:: RECORDS SUPPLIED

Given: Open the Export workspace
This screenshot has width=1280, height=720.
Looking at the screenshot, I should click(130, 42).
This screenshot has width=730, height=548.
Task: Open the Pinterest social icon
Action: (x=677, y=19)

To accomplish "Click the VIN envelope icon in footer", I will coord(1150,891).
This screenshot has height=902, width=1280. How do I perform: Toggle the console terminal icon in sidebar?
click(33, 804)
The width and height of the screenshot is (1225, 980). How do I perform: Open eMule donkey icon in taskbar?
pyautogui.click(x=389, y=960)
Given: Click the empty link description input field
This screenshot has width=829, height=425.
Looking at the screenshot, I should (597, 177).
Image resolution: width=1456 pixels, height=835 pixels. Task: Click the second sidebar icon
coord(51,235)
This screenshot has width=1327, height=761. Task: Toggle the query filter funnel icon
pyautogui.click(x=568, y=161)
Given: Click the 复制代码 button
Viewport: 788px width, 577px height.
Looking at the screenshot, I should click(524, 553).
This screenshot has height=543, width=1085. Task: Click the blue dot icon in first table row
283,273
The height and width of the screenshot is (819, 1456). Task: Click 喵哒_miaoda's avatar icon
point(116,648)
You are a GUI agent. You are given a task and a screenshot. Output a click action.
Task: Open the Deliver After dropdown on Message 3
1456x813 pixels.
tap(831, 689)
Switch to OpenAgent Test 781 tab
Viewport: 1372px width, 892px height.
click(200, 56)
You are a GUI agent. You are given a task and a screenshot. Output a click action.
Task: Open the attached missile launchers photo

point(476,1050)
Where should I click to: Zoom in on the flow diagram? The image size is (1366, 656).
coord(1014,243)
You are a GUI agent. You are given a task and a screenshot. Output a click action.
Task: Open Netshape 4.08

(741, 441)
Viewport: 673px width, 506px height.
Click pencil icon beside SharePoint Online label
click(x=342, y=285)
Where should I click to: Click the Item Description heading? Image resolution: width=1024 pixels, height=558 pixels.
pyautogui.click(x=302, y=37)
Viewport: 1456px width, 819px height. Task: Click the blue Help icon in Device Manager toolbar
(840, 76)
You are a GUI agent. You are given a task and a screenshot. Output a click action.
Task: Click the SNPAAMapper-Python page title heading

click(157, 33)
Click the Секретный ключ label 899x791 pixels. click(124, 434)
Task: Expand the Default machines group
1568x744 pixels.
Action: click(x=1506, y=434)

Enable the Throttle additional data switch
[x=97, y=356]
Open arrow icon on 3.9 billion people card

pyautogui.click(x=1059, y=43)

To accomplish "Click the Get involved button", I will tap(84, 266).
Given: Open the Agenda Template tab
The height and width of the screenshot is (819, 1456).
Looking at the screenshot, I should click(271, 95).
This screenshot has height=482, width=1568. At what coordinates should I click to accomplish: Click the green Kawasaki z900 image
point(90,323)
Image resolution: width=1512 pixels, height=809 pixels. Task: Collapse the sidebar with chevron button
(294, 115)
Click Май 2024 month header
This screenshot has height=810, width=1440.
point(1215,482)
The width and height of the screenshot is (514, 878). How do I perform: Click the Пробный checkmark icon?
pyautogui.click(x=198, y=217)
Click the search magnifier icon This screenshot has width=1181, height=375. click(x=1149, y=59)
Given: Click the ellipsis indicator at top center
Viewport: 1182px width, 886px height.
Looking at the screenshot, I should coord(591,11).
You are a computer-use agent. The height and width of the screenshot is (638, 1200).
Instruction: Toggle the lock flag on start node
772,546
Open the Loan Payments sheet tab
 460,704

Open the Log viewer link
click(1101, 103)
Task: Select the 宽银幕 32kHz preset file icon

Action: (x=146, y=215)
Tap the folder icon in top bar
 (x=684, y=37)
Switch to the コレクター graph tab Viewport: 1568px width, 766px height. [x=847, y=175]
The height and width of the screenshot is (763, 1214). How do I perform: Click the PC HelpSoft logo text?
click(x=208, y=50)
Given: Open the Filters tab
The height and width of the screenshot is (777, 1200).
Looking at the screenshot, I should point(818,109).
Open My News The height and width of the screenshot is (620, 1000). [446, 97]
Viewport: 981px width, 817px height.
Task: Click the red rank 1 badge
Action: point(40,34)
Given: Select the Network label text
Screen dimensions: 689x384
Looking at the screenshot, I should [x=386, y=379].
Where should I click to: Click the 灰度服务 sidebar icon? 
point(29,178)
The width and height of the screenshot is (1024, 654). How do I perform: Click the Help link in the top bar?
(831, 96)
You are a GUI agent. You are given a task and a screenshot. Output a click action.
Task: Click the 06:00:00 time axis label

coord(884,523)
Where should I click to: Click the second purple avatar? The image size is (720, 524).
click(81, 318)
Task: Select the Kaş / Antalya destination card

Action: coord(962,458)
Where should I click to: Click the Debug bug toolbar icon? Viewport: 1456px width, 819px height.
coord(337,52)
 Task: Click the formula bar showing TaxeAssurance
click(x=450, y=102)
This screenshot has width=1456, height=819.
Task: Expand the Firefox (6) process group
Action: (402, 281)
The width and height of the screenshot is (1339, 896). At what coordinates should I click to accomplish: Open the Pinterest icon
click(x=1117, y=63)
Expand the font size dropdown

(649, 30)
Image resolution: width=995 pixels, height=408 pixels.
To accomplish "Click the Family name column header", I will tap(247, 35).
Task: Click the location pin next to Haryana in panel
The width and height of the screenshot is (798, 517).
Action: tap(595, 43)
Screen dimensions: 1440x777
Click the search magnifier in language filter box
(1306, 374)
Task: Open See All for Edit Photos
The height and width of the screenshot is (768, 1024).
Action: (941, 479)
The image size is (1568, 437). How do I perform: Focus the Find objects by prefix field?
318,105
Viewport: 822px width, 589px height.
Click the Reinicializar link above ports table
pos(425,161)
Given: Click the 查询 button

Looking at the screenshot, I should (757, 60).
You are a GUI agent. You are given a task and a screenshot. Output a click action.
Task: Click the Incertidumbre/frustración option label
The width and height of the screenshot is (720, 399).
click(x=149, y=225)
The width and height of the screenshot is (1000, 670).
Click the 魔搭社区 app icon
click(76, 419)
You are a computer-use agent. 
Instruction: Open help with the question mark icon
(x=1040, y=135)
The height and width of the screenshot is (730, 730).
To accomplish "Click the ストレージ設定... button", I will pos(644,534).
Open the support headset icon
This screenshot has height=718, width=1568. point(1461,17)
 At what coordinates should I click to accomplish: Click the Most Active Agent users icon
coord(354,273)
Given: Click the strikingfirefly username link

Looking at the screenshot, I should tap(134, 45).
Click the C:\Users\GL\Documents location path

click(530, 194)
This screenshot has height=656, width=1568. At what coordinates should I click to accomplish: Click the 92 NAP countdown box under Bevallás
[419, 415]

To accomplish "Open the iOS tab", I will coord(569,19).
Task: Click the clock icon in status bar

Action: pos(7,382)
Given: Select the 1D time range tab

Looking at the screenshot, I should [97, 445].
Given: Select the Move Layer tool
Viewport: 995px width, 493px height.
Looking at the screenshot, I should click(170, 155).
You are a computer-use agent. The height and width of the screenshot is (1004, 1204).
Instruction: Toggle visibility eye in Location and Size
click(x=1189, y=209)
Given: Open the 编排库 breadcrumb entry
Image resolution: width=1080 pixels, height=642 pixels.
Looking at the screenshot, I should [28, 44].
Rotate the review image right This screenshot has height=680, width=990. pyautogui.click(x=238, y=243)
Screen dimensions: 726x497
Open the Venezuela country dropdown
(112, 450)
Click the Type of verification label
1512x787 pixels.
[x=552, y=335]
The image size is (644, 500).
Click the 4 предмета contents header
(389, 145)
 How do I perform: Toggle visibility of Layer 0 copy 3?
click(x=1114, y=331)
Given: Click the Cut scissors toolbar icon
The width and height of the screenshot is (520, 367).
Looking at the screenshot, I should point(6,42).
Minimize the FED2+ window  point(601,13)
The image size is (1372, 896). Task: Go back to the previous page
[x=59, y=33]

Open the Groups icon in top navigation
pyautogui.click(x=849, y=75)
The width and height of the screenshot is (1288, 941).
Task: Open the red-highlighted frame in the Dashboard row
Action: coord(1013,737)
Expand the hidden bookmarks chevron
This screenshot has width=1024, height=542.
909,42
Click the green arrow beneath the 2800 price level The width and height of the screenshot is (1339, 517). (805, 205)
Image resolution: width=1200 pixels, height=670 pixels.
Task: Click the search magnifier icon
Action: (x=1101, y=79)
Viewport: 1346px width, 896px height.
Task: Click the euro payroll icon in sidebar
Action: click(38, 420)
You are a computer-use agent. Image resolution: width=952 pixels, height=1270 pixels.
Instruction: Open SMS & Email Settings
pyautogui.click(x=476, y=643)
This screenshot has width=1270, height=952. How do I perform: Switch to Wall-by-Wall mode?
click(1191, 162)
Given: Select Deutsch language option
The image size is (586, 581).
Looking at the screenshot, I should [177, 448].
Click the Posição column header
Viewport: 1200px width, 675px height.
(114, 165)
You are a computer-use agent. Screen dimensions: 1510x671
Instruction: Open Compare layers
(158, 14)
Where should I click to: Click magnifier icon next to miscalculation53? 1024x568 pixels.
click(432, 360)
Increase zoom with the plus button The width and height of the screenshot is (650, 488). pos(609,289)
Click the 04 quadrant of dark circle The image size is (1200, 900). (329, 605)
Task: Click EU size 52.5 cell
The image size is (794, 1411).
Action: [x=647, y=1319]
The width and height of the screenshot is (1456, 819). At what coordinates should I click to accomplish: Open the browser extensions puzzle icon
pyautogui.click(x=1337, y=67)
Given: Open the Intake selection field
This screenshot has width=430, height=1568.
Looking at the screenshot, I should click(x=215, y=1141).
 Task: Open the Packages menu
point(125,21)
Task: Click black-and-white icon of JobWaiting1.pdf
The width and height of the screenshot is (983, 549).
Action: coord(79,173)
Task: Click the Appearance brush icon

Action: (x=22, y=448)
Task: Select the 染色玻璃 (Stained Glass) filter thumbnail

::::

List every line of the items above that contains the word "option", with case counting.

Task: Click the Incertidumbre/frustración option label
Given: Select Deutsch language option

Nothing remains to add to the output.